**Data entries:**
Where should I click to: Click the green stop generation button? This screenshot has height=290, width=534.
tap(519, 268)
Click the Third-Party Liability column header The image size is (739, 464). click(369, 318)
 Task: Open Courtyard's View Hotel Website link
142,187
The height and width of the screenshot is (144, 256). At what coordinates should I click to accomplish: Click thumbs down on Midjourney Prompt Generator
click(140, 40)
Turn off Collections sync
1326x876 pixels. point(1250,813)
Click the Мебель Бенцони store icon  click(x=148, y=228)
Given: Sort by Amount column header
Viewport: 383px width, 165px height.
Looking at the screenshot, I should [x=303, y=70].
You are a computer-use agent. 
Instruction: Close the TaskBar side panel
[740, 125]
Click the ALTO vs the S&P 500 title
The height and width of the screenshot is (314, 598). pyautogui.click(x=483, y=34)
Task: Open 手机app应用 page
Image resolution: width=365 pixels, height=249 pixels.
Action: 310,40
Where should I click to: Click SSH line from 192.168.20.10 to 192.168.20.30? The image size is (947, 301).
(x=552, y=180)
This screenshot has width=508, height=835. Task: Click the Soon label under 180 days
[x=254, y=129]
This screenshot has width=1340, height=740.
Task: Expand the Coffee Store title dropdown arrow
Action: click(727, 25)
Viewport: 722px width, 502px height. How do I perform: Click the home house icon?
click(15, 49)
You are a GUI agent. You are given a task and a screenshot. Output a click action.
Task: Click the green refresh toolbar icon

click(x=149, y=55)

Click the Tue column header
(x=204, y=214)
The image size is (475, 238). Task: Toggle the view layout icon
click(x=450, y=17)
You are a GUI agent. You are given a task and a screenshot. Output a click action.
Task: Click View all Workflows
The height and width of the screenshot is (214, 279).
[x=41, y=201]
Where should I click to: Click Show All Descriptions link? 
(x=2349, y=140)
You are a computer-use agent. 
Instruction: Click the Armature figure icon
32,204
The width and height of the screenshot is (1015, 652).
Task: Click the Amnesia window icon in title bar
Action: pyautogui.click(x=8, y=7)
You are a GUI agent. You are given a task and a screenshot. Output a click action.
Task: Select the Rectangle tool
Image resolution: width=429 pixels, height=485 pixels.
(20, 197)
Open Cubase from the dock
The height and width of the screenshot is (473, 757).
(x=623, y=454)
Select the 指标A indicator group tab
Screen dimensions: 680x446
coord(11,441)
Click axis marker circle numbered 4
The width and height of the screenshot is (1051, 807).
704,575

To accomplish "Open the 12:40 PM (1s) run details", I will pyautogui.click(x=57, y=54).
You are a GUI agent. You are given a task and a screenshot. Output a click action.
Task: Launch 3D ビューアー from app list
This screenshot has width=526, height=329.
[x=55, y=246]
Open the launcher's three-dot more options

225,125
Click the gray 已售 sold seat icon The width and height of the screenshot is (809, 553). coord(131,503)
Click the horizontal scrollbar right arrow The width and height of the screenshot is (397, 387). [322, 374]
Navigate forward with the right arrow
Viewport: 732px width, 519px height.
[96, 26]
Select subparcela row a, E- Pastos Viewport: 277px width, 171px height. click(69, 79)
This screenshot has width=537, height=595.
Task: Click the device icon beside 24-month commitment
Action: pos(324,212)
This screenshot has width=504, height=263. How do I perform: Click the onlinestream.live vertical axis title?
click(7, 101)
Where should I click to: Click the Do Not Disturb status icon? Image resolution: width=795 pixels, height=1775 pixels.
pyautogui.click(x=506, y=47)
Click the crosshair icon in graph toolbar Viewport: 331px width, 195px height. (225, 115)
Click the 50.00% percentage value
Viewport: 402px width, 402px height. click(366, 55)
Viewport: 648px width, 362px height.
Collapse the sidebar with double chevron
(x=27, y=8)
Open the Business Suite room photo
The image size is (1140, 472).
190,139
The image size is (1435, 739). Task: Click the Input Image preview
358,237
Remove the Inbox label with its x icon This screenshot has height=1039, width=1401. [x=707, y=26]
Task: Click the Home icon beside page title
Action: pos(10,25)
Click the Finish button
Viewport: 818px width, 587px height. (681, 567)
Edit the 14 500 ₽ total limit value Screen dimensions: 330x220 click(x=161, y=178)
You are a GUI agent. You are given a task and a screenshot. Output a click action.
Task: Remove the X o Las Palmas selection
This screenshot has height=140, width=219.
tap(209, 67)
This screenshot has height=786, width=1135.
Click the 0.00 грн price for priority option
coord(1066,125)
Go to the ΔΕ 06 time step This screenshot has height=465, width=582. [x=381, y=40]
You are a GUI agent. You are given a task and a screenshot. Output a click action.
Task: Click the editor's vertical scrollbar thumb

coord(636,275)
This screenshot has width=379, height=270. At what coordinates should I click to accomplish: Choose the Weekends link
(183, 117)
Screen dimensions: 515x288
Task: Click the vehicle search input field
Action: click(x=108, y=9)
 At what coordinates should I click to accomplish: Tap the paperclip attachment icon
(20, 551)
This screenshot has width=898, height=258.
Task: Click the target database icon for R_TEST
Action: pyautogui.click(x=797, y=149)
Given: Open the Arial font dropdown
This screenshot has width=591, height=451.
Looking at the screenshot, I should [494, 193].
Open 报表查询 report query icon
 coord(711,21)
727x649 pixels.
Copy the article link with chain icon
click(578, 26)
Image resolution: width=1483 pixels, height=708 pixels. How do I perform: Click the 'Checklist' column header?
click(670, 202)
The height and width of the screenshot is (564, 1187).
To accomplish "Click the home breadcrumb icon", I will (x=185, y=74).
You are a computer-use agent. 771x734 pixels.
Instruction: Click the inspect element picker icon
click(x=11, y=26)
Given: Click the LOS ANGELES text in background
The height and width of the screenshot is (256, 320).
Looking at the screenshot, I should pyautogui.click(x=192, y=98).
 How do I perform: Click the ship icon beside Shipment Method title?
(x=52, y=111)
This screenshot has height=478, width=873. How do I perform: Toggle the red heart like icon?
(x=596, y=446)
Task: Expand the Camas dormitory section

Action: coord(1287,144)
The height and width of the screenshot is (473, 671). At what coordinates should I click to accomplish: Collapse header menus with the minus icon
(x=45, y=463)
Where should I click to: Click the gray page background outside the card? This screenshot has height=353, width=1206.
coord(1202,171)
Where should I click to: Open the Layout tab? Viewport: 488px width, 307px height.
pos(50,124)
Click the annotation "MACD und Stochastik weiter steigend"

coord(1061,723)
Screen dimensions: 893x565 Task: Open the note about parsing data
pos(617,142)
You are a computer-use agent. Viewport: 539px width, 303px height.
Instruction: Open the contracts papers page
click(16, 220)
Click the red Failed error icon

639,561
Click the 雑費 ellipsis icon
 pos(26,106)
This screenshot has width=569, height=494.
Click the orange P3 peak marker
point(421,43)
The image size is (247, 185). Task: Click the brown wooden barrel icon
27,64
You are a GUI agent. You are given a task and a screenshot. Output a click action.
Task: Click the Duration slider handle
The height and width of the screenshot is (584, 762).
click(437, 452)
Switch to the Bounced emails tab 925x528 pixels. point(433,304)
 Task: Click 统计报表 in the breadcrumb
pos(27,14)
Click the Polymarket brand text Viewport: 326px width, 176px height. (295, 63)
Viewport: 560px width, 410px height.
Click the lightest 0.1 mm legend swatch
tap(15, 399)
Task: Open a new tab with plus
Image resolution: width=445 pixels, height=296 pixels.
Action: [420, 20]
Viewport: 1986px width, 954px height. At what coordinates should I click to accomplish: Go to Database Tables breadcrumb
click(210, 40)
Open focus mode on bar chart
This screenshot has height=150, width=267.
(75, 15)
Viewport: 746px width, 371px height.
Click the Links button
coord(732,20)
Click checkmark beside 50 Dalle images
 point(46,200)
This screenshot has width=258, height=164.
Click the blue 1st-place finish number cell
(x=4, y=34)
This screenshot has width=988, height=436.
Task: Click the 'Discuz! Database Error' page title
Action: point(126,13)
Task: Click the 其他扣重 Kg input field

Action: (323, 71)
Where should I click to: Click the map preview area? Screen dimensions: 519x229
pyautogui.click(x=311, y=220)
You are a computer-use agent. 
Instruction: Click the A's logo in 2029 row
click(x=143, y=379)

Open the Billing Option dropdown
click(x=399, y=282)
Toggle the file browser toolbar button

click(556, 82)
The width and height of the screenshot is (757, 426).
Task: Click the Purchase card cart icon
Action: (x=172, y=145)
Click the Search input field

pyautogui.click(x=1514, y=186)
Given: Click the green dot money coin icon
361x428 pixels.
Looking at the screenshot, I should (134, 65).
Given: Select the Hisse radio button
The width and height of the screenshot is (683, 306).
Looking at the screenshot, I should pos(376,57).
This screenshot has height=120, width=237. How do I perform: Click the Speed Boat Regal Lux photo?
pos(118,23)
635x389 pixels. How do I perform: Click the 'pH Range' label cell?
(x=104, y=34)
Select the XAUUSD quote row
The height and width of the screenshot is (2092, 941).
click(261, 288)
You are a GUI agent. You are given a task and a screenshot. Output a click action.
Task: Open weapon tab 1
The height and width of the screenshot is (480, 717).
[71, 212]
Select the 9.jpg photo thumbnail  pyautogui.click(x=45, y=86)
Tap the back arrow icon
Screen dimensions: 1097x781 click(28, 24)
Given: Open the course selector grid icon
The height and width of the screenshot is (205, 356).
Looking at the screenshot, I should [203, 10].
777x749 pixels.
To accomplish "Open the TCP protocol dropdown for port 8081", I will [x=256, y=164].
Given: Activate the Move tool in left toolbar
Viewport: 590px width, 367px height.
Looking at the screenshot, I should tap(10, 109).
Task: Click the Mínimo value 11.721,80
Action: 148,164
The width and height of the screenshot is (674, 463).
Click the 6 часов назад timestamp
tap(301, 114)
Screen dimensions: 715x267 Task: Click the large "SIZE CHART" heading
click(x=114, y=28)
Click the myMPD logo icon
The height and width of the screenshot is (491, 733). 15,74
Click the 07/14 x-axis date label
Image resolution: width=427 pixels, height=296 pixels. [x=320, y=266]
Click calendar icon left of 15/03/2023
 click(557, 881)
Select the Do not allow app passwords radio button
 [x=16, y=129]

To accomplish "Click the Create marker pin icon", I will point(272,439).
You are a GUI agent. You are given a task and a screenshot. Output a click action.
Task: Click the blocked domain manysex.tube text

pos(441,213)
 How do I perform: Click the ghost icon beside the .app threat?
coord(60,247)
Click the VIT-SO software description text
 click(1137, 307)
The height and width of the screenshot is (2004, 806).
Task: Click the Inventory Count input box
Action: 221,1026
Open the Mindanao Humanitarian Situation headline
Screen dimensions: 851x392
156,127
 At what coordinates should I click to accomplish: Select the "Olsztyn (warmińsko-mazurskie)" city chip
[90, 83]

**Problem details:** Starting with the line with "Image resolution: width=429" above and going on through the line with "Open Cubase from the dock", transcribe every line exactly, both ends included, and add nothing.

**Exercise response:**
Image resolution: width=429 pixels, height=485 pixels.
(20, 197)
Open Cubase from the dock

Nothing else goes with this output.